**Task prompt**
From the listing below, pull out the lines that hold "icon".

**Source data**

»»

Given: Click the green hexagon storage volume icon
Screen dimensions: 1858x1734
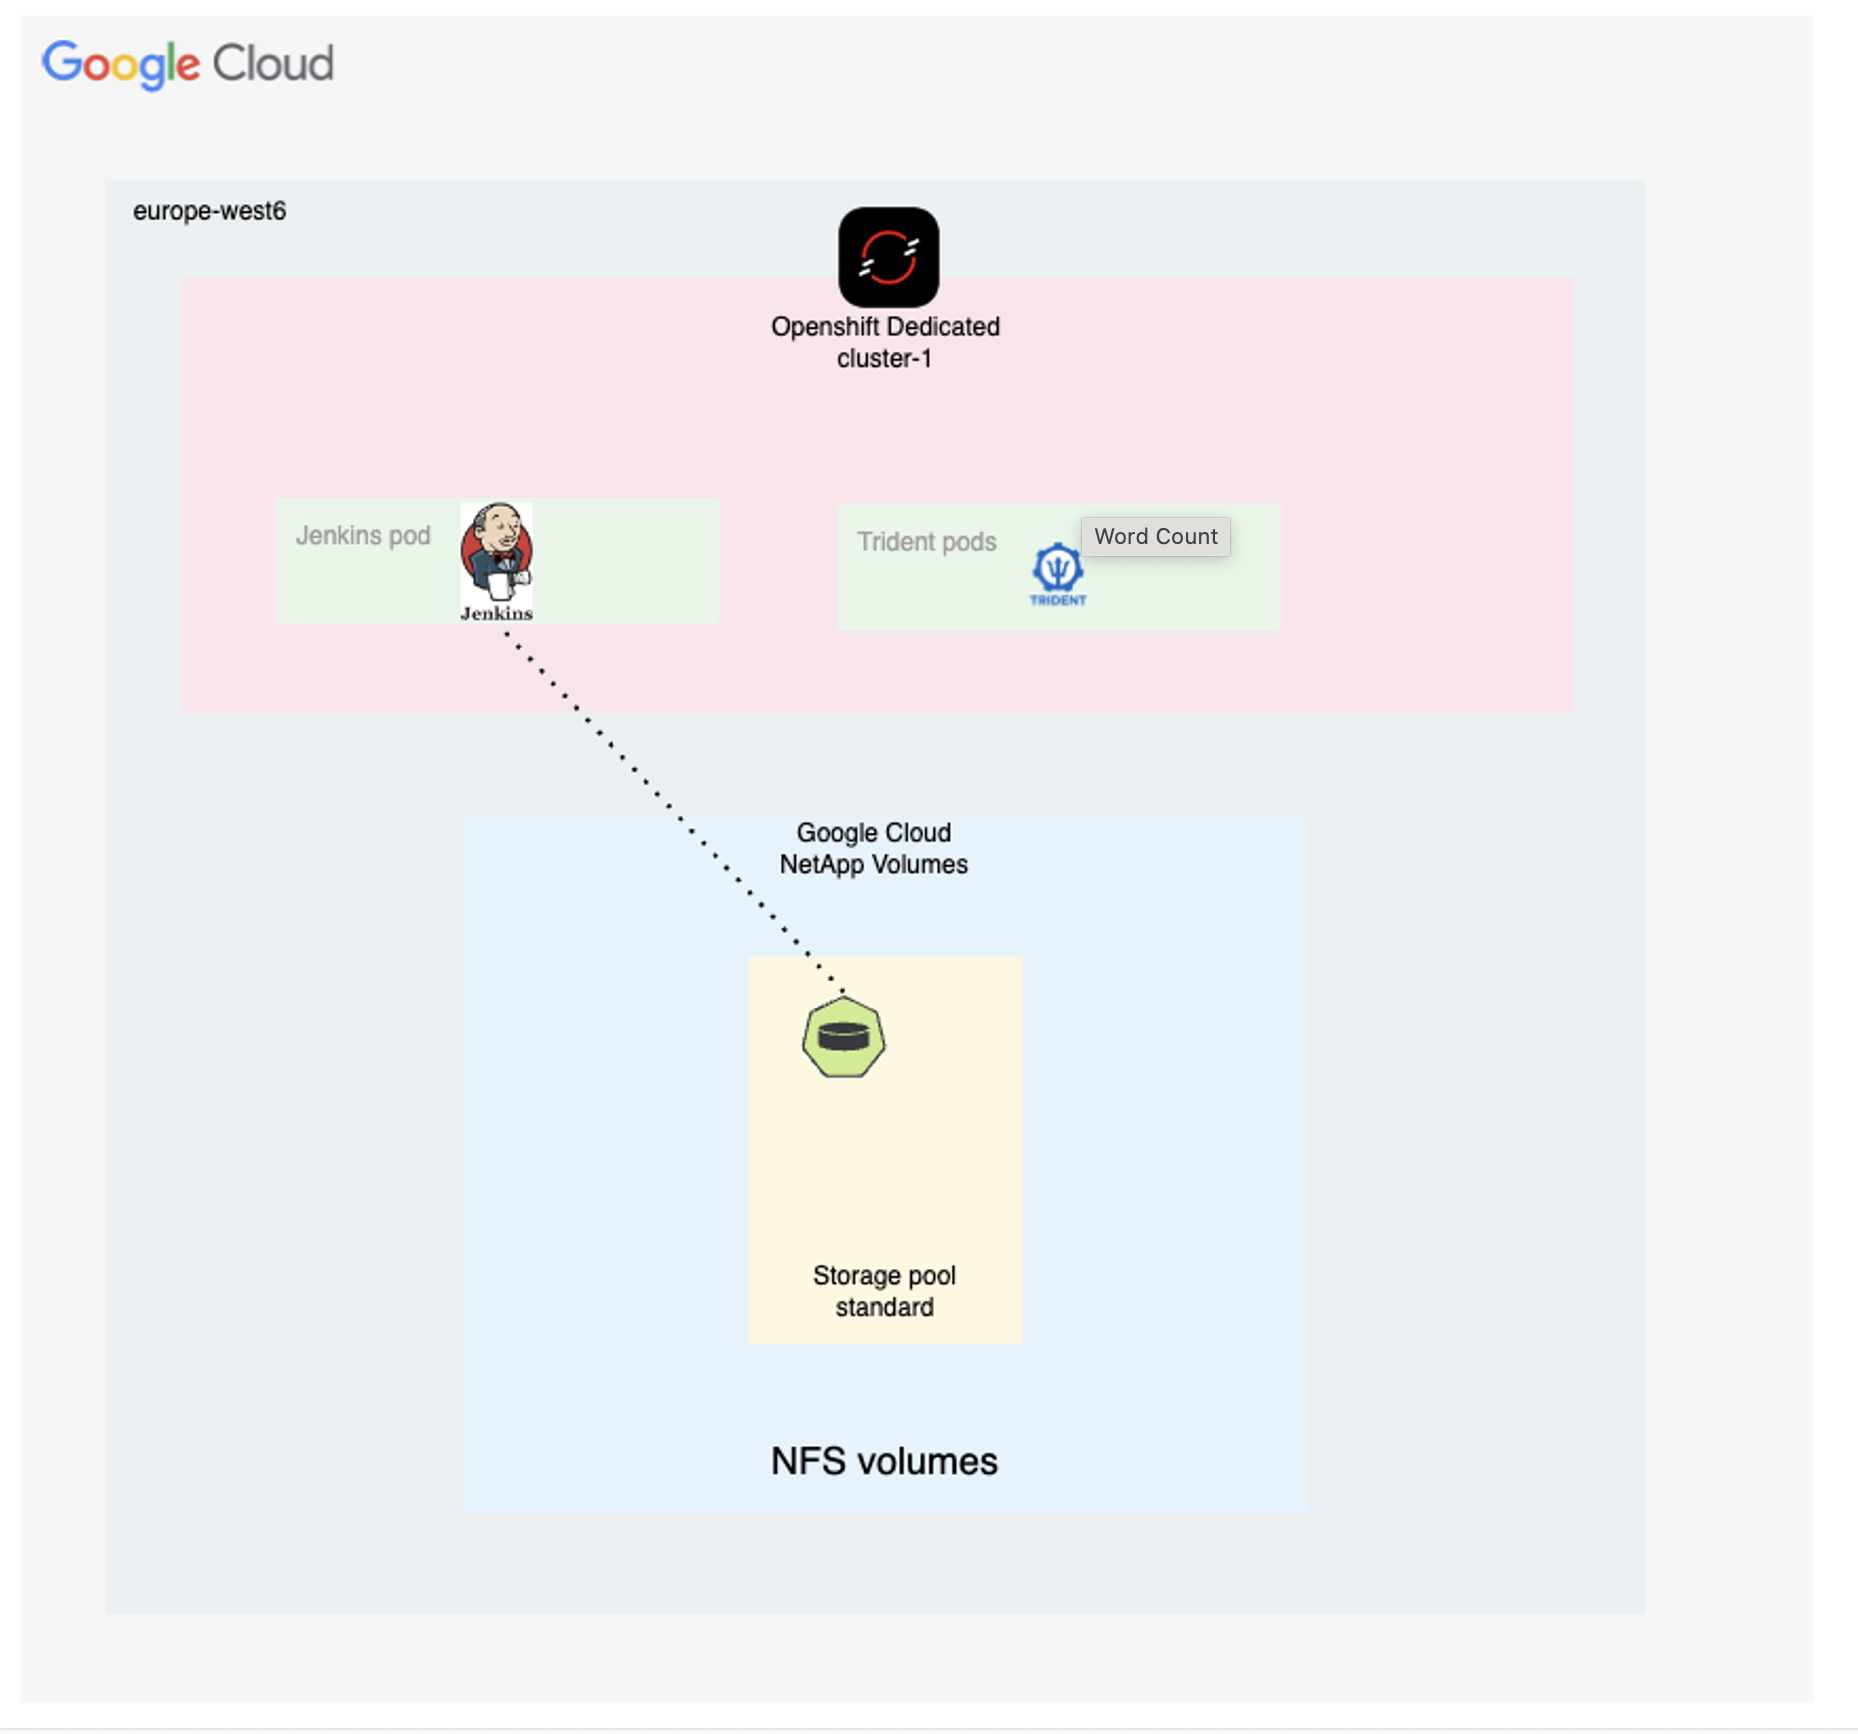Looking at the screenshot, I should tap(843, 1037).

««
»»

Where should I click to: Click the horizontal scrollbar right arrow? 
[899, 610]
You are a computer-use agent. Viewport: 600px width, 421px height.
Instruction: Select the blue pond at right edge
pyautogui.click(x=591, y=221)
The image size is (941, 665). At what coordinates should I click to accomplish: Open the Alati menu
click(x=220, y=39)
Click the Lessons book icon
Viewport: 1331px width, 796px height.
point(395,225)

««

**Answer space**
Given: Click the green hexagon storage volume icon
Click the Lessons book icon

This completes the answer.